#### Data excerpts
--- --- ---

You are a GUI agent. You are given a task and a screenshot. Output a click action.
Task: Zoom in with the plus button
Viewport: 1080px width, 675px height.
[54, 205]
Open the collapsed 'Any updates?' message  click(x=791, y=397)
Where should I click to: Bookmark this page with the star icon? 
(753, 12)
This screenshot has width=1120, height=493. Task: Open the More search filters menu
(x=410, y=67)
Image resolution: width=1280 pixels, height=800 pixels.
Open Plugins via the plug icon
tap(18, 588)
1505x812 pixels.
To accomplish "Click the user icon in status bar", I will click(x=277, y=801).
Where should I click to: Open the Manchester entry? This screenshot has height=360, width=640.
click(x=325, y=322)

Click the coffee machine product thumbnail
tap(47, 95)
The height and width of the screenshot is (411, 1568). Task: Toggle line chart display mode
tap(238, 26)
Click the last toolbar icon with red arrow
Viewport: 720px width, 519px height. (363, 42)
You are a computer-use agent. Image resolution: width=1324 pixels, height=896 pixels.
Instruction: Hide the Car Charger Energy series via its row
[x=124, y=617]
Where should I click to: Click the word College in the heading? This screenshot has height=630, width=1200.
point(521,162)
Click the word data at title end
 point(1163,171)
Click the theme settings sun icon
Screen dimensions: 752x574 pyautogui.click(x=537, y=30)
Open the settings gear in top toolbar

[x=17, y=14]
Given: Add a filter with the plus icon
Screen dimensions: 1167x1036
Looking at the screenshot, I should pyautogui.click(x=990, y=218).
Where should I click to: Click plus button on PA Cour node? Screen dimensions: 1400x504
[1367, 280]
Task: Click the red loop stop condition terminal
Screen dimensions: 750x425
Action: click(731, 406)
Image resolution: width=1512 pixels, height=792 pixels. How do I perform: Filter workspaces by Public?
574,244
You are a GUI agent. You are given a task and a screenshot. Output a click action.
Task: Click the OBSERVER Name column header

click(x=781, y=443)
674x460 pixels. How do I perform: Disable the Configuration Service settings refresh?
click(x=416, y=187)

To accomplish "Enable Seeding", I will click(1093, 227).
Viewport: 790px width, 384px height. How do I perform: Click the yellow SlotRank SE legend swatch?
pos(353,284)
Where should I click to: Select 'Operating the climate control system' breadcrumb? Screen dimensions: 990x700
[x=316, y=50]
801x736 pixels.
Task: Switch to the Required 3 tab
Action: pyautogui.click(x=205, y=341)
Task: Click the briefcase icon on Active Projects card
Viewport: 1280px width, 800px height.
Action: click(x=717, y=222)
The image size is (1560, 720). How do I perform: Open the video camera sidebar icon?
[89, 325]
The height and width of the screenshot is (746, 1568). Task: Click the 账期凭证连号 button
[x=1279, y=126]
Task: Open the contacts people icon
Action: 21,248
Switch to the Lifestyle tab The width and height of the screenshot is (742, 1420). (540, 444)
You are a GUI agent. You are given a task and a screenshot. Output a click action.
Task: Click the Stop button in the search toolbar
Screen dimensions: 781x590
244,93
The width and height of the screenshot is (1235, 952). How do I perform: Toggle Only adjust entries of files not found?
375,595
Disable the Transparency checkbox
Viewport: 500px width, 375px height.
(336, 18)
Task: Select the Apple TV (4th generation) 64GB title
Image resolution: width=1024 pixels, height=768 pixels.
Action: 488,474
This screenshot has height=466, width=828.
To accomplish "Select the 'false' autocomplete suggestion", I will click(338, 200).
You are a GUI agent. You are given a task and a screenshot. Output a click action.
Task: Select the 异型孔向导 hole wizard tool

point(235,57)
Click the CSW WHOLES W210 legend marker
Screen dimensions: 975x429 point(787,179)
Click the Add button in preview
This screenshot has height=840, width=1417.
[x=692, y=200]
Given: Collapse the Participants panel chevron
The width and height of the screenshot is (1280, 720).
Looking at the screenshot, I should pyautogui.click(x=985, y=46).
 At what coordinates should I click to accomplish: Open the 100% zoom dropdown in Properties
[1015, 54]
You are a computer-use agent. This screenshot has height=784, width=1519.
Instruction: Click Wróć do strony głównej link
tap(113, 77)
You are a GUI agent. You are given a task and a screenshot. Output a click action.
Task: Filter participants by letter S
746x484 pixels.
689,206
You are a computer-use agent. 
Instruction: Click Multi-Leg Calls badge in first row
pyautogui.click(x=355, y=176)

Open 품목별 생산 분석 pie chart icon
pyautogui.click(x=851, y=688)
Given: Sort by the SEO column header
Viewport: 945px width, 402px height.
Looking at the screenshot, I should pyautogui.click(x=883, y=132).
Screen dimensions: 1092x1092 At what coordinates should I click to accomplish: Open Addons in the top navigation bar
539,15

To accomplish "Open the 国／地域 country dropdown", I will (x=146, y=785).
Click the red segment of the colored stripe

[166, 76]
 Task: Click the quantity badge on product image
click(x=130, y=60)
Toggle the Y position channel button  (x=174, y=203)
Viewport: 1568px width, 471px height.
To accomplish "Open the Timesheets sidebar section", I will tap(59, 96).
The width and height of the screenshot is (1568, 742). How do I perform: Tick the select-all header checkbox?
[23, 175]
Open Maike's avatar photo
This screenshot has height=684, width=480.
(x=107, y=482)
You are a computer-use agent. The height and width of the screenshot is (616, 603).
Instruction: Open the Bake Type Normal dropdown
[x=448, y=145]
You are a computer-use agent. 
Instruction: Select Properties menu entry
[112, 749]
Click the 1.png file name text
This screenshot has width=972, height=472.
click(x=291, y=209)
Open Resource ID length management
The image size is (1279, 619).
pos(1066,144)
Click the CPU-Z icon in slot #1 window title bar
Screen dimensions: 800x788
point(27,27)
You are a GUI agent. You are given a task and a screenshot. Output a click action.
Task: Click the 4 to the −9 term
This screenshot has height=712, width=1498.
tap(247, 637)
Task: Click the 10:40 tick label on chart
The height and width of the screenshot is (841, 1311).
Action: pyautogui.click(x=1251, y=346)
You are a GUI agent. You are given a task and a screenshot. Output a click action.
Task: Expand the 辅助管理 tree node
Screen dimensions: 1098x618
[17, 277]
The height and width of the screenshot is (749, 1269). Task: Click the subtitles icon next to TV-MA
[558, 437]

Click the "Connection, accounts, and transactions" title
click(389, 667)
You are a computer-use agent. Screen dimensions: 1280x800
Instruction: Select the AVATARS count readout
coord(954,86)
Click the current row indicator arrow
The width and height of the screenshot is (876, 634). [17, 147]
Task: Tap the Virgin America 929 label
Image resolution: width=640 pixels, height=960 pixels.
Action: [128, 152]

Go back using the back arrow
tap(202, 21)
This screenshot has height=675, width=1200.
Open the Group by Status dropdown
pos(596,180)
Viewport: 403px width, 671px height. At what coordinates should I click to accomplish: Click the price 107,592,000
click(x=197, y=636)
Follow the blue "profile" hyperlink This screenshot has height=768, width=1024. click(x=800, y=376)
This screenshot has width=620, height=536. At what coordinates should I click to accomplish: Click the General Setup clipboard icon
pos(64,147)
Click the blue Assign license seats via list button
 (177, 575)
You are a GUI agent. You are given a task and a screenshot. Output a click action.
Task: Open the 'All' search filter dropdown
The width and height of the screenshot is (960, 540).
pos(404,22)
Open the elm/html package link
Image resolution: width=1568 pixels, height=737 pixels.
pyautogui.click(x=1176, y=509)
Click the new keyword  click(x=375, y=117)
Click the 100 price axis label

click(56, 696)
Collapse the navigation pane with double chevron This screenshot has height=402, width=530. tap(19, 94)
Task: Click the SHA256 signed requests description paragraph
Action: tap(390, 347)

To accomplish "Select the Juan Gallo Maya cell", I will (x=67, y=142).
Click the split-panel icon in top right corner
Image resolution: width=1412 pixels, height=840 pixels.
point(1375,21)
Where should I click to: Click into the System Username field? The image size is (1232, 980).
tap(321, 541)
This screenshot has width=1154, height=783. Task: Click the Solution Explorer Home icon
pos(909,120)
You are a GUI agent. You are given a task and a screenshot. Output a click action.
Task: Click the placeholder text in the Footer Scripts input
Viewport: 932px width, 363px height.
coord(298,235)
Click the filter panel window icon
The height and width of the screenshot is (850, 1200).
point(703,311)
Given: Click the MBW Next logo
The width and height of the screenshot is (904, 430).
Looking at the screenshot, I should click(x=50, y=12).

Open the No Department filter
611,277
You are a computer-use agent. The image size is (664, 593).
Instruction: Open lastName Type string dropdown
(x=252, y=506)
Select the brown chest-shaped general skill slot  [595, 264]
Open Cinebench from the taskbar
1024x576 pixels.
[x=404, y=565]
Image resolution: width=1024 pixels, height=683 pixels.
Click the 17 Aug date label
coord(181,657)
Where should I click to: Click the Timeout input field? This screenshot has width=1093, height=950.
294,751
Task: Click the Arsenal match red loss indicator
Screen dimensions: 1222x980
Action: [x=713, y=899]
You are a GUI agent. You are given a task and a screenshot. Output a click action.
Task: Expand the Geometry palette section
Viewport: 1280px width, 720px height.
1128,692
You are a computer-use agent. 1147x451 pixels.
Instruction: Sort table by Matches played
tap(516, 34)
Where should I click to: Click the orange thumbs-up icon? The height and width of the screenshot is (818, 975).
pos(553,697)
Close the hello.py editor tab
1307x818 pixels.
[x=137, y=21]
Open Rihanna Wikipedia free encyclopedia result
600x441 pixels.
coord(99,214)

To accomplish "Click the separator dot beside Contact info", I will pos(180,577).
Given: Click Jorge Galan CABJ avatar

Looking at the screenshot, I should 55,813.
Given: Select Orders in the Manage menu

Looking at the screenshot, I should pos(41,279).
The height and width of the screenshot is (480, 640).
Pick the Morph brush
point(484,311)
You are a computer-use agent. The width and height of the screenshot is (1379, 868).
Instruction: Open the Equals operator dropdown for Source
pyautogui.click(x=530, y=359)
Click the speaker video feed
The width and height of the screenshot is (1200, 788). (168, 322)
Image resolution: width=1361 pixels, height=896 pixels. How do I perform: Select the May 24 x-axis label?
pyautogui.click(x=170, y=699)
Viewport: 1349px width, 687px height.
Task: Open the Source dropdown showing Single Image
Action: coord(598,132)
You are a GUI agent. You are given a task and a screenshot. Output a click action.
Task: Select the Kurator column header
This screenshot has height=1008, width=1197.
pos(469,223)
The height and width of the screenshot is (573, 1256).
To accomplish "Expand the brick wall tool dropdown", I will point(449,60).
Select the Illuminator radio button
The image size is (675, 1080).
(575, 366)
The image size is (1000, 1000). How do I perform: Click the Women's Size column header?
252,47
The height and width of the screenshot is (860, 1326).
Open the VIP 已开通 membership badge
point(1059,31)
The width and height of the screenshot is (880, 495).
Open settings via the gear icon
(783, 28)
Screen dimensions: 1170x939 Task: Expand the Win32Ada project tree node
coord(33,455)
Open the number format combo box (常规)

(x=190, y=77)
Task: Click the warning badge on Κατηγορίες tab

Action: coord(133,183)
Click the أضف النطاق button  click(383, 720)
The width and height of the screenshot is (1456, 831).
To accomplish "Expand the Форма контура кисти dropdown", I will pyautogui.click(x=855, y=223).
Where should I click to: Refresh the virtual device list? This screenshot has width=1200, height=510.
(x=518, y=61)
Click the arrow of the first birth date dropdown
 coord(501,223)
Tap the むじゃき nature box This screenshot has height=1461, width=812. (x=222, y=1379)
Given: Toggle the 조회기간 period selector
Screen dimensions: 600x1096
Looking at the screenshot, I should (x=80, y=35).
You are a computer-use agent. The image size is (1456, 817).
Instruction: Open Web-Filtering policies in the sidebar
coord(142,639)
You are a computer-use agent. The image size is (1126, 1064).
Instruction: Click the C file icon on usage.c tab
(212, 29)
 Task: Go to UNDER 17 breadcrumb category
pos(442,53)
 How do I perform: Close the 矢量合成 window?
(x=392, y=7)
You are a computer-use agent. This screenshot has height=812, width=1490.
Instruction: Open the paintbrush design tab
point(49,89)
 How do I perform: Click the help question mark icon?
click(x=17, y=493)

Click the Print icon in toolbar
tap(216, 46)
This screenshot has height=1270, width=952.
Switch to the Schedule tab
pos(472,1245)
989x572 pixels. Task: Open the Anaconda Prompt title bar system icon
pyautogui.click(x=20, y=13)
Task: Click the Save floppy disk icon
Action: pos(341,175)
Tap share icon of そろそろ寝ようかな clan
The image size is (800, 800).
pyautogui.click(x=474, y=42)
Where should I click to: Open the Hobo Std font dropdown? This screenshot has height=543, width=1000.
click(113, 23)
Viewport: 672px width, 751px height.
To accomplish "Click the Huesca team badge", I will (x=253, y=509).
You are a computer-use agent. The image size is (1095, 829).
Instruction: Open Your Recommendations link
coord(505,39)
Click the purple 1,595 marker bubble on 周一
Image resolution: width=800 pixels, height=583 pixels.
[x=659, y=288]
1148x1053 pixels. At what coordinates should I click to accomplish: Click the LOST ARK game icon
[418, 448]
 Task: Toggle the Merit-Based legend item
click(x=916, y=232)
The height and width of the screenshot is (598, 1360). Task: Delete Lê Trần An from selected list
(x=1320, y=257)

--- --- ---

#### How to complete this task
Each line in the listing that contains "section" should be returned.

#### Exercise output
To accomplish "Open the Timesheets sidebar section", I will tap(59, 96).
Task: Expand the Geometry palette section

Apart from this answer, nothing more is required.